Use the following procedure to create the four tables.

  1. Sign in to the AWS Management Console and open the Amazon DynamoDB console at https://console.aws.amazon.com/dynamodb/.

    For first time users, the following wizard opens.

    If you already have tables in DynamoDB, you'll see the console with your list of tables.

  2. Click Create Table.

    The Create Table wizard opens.

  3. Set the table name and its primary key

    1. Specify the table name in the Table Name field.

      See the preceding table for the list of tables that you are creating.

    2. Select the primary key type.

      See the preceding table for the primary key type of the table that you are creating.

    3. If the table's primary key is of Hash and Range type, specify the hash attribute name and type for both the hash and range attributes.

    4. If the table's primary key is of Hash type, specify the hash attribute name and select the attribute type.

    5. Click Continue.

  4. For the Reply table, create a local secondary index.

    A local secondary index allows you to perform queries against an attribute that is not part of the primary key. For this exercise, you will create a local secondary index on the PostedBy attribute of the Reply table.

    1. In the Attribute to Index field, enter PostedBy.

    2. In the Index Name field, enter PostedByIndex.

    3. In the Projected Attributes field, select Table and Index Keys.

    4. Click Add Index.

    5. Click Continue.

  5. Specify the provisioned throughput

    1. In the Create Table - Provisioned Throughput step, leave the Help me estimate Provisioned Throughput checkbox unchecked.

      It is important to configure the appropriate provisioned throughput based on your expected item size and your expected read and write request rates. There is cost associated with the configured provisioned throughput. For more information, see Specifying Read and Write Requirements for Tables. However, for the getting started exercise, you will set finite values.

    2. In the Read Capacity Units field, enter 10. In the Write Capacity Units field, enter 5 and click Continue.

      These throughput values allow you up to ten 4 KB read operations and up to five 1 KB write operations per second. For more information, see DynamoDB Data Model.

  6. Configure CloudWatch Alarms

    In the Create Table - Throughput Alarms (optional) wizard, select the Use Basic Alarms check box.

    This automatically configures CloudWatch alarms to notify you when your consumption reaches 80% of the table's provisioned throughput. By default, the alarm is set to send an email to the AWS Account email address that you are using to create the table. You can edit the Send notification to: text box and specify additional email addresses that are separated by commas.
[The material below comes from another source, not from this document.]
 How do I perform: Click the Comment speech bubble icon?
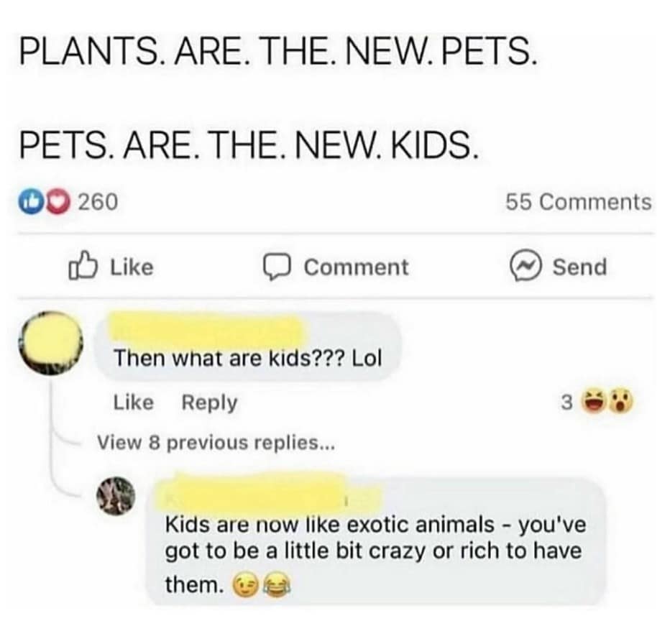tap(275, 267)
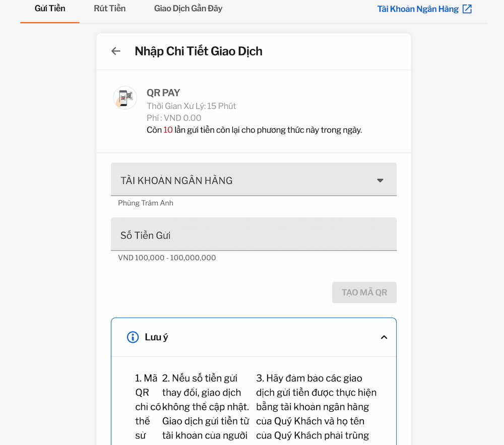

    When you delete the table using the console, you can optionally delete the associated CloudWatch alarms.

    For more information about CloudWatch alarms, see the Amazon CloudWatch Developer Guide.

  7. Click Create Table.

    Repeat the procedure to create the remaining tables.

    The console shows the list of tables. You must wait for the status of all the tables to become Active. The console also shows the Details, Monitoring, and Alarm Setup tabs that provide additional information about the selected table.